In addition, the nickel catalyst converts all nitrogen compounds such as ammonia (NH ₃ ) and hydrogen cyanide (HCN) into atmospheric nitrogen. The synthesis gas treated in this way is then so pure that it can be used for synthesis purposes or for combustion in gas turbines.

In Table 4 summarizes what impurities in which filter stage are removed from the synthesis gas.

• (1) Kompakte Einschleusung der Biomasse mittels Stopfschnecke;
• (2) schnelle momentane Erwärmung durch Druckerhöhung mit. Wasserdampf;
• (3) gleichzeitige Erweichung des Lignins (der „Kitt" der die Zellstofffasern zusammenhält);
• (4) anschließende Scherung und Trennung der Pflanzenfasern.
• (5) Zugabe kleinerer Mengen Sauerstoff und Dampf (Dampf, der nicht mehr kondensiert aufgrund konstanter Temperatur);
• (6) Verringerung des Druckes um ca. 1-5 bar bei Eintritt der Fasern in den Vergasungsraum und dadurch bedingt; explosionsartiges Auseinandertreiben und Vergasung der Pflanzenfasern;
• (7) keine vorherige Temperaturabsenkung des erzeugten Gases bei Gasturbinen notwendig und
• (8) kompakte, sehr Kosten günstige Gasreinigung an Stelle der sonst üblichen, sehr aufwendigen chemischen Gaswäsche.

Advantages of the method according to the invention are:

• (1) Compact introduction of the biomass by means of plug screw;
• (2) rapid instantaneous heating by pressure increase with. Steam;
• (3) simultaneous softening of the lignin (the "putty" that holds the pulp fibers together);
• (4) subsequent shearing and separation of the plant fibers.
• (5) adding smaller amounts of oxygen and steam (vapor that no longer condenses due to constant temperature);
• (6) reducing the pressure by about 1-5 bar when the fibers enter the gasification chamber and thereby conditional; explosive dispersal and gasification of plant fibers;
• (7) no previous temperature reduction of the gas generated in gas turbines necessary and
• (8) compact, very cost-effective gas cleaning instead of the usual, very expensive chemical gas scrubbing.
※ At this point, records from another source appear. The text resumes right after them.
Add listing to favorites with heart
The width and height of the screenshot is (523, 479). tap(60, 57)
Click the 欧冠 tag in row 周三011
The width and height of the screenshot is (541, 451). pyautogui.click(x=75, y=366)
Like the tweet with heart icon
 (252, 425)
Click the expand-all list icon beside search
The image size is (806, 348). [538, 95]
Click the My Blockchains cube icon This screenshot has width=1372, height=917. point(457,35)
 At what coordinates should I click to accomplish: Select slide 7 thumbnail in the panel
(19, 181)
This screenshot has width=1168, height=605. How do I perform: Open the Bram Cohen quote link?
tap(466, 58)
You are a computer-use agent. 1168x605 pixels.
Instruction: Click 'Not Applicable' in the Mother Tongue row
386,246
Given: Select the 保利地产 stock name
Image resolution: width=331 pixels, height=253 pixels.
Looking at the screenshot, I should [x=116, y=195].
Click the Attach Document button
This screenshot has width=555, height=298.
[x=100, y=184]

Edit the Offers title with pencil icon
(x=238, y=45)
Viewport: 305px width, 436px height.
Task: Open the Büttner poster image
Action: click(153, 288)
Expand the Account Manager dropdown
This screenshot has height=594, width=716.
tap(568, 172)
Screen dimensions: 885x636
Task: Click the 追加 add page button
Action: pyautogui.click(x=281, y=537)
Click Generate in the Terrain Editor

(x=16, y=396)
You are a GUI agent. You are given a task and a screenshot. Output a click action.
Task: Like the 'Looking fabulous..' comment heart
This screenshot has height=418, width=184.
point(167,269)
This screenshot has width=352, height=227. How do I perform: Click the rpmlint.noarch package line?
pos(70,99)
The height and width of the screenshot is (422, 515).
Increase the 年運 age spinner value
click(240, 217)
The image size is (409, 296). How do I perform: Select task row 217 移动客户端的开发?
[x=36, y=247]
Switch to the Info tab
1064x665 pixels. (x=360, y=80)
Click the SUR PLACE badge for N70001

Of the special advantage is that the steps from 1-10 immediately after one another in a confined space and thereby the entire system by one Many times smaller and cheaper is considered usual. These This method is especially good for small, decentralized systems suitable, which are therefore mounted in containers and mass produced can. This makes production even cheaper many times over. Because these units are all the same, unlike large-scale facilities only once approval from the authorities necessary. That saves time and further costs. It is even possible, if necessary, larger systems to build by adding several smaller facilities to a larger unit assembles. The decentralized application has it In addition, the advantage of combined heat and power apply. That's great Plants, because of the distance between producer and user (too high heat loss the lines), not possible. In addition, can you have such facilities (because they are all the same) simply with the same Operate remote control. Another advantage is that of the rural Room in the way is economically revitalized.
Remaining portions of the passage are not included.